▶ [Supplied text]
Sayers became involved with the Synchrotron-Light for Experimental Science and Applications in the Middle East (SESAME) project since 2000. The light source was inaugurated in 2017 by Abdullah II of Jordan. She believes that synchrotron light sources are an effective way to integrate scientists from different disciplines and nationalities. During her time as Co-chair of the Scientific Advisory Committee, more than 100 young scientists were trained to use the synchrotron radiation. She held her position as Co-chair of the Scientific Advisory Committee of SESAME from 2002 to 2018. Sayers has worked as an advisor for the Turkish Accelerator Center Project, supported by the Turkish state. Together with Eliezer Rabinovici, she spoke about the international collaborations that are part of SESAME at TEDxCERN in 2013.

== Selected publications ==
- Ozturk, Levent (2006). "Concentration and localization of zinc during seed development and germination in wheat"
- Sayers, Zehra (1982). "Synchrotron X-ray diffraction study of corneal stroma"
- Meek, Keith M. (1981). "Interpretation of the meridional X-ray diffraction pattern from collagen fibrils in corneal stroma"

== Awards and honours ==
She was awarded the EuroScience Rammal Award in 2017, which recognised her contributions to building the scientific programme of SESAME. In 2019 Sayers became the first person of joint Turkish and British citizenship to win the AAAS Award for Science Diplomacy, as part of a group of five scientists receiving the award for their contributions to SESAME. Later that year she was named as one of the BBC 100 Women in 2019.

▶ [Data segment]
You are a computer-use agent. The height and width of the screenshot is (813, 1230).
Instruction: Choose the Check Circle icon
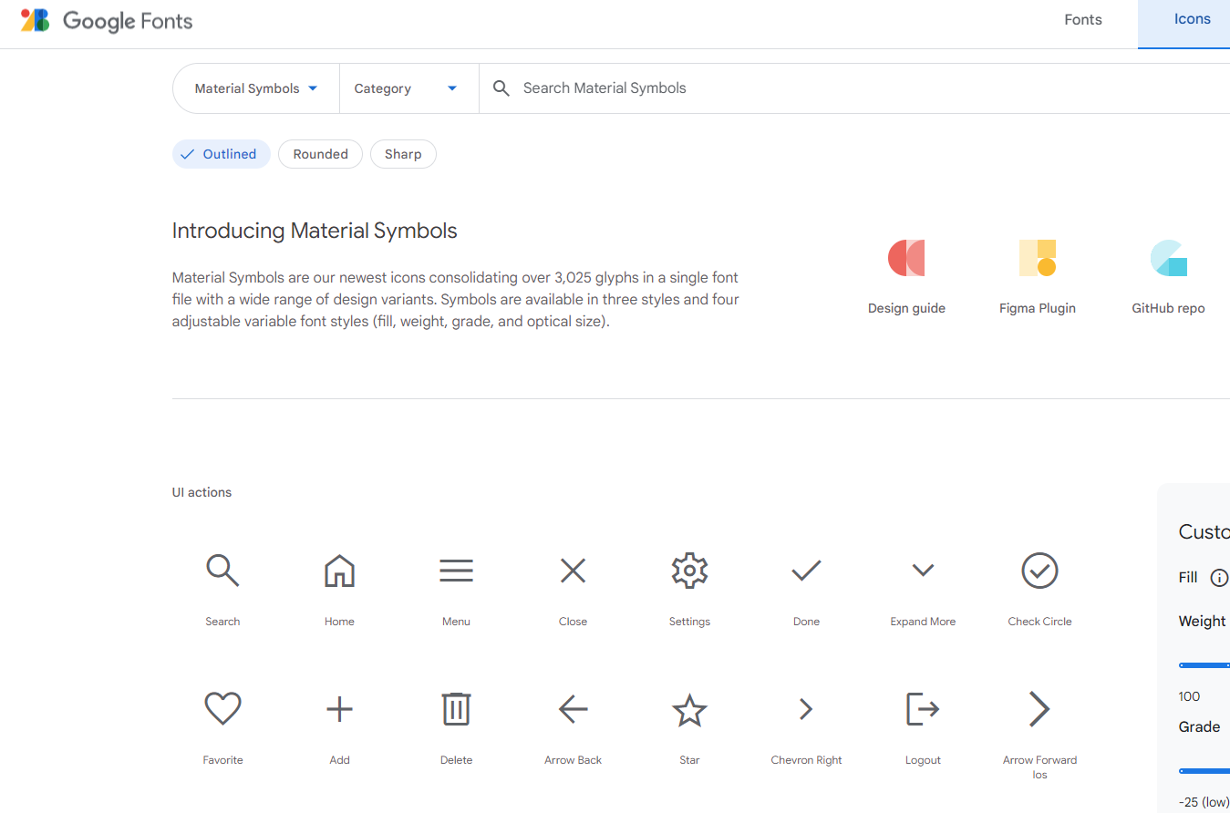point(1039,571)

▶ [To be done] Revise the biography's passage between "- Sayers, Zehra" and "Women in 2019.", inclusive, by putting "researchers" in place of "scientists".

▶ [Response for this exercise]
- Sayers, Zehra (1982). "Synchrotron X-ray diffraction study of corneal stroma"
- Meek, Keith M. (1981). "Interpretation of the meridional X-ray diffraction pattern from collagen fibrils in corneal stroma"

== Awards and honours ==
She was awarded the EuroScience Rammal Award in 2017, which recognised her contributions to building the scientific programme of SESAME. In 2019 Sayers became the first person of joint Turkish and British citizenship to win the AAAS Award for Science Diplomacy, as part of a group of five researchers receiving the award for their contributions to SESAME. Later that year she was named as one of the BBC 100 Women in 2019.